**TASK DIRECTIONS**
Copy every line of the data below verbatim, leaving out the pictures.
***** RECORDS FOR THIS TASK *****
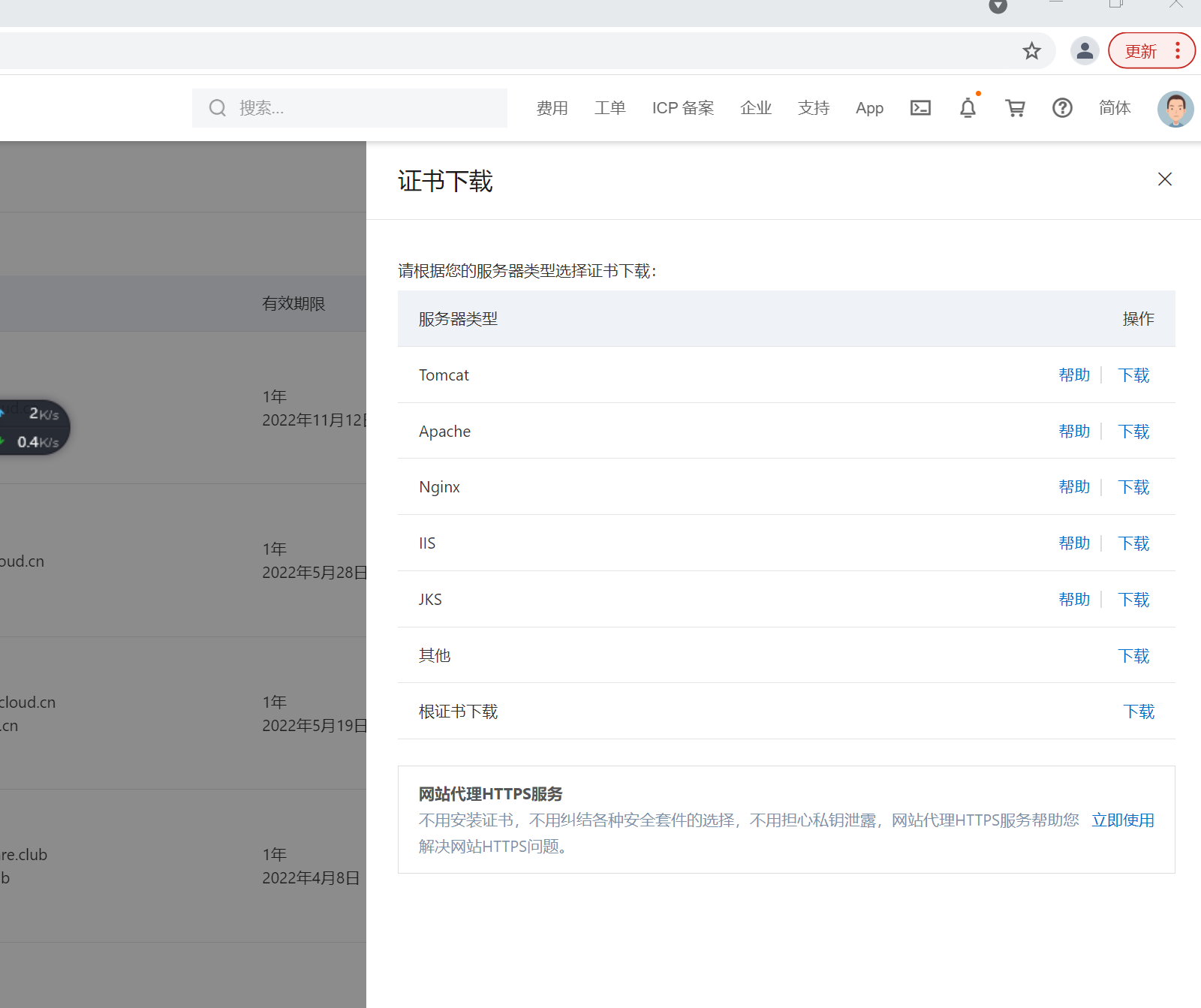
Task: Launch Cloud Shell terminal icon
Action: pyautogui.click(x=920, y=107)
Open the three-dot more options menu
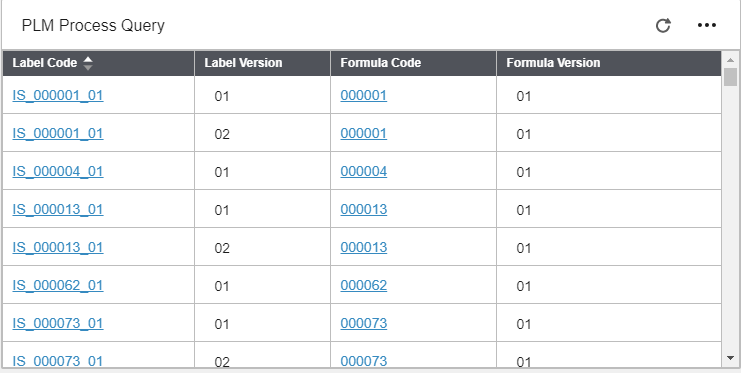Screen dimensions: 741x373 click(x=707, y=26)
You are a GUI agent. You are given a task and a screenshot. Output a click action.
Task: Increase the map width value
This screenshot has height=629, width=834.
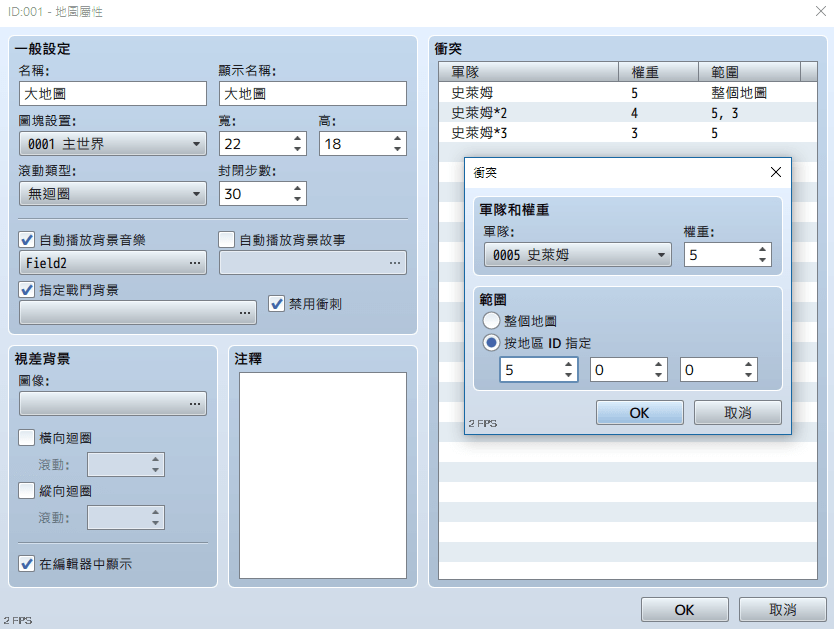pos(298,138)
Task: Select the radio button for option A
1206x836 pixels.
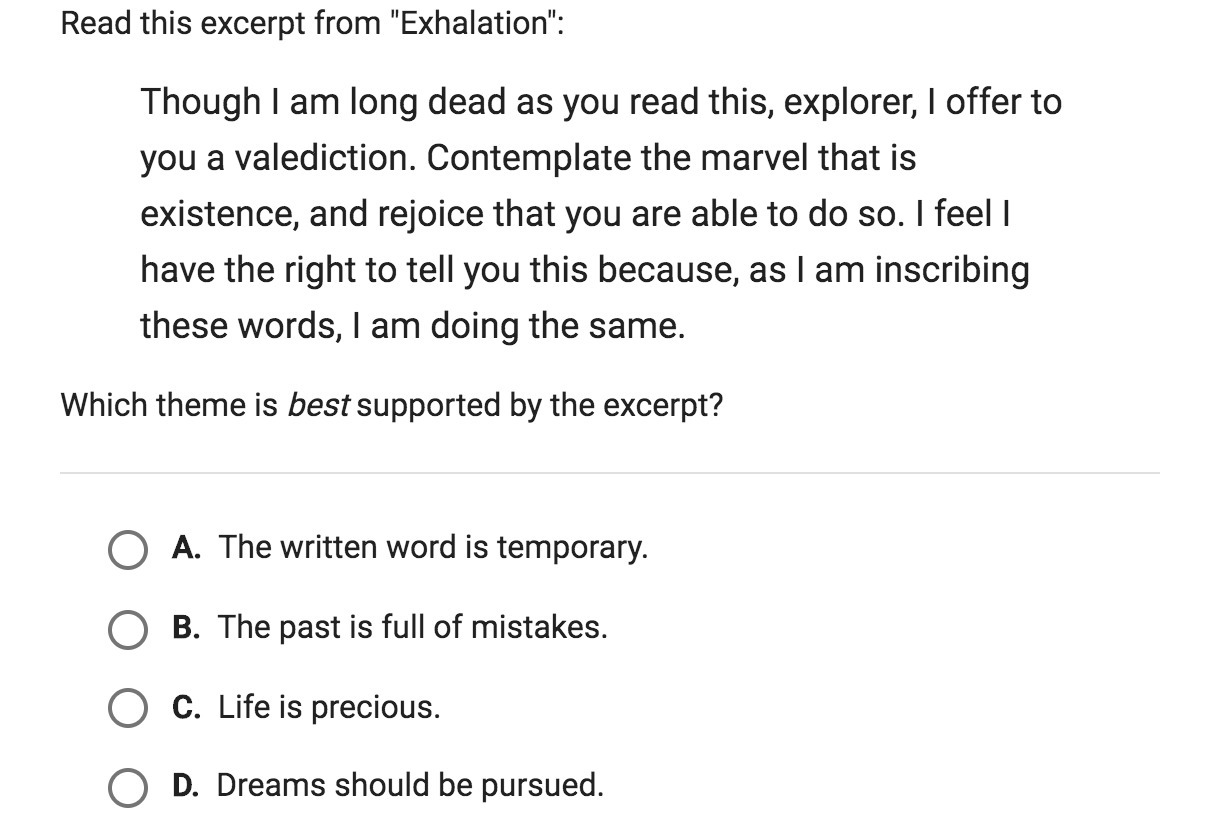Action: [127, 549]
*****
**FINAL RESULT**
Task: Launch Cloud Shell terminal icon
Action: pyautogui.click(x=920, y=107)
Open the three-dot more options menu
Screen dimensions: 741x373 click(x=707, y=26)
You are a GUI agent. You are given a task and a screenshot. Output a click action.
Task: Increase the map width value
This screenshot has height=629, width=834.
pos(298,138)
Task: Select the radio button for option A
1206x836 pixels.
Action: [127, 549]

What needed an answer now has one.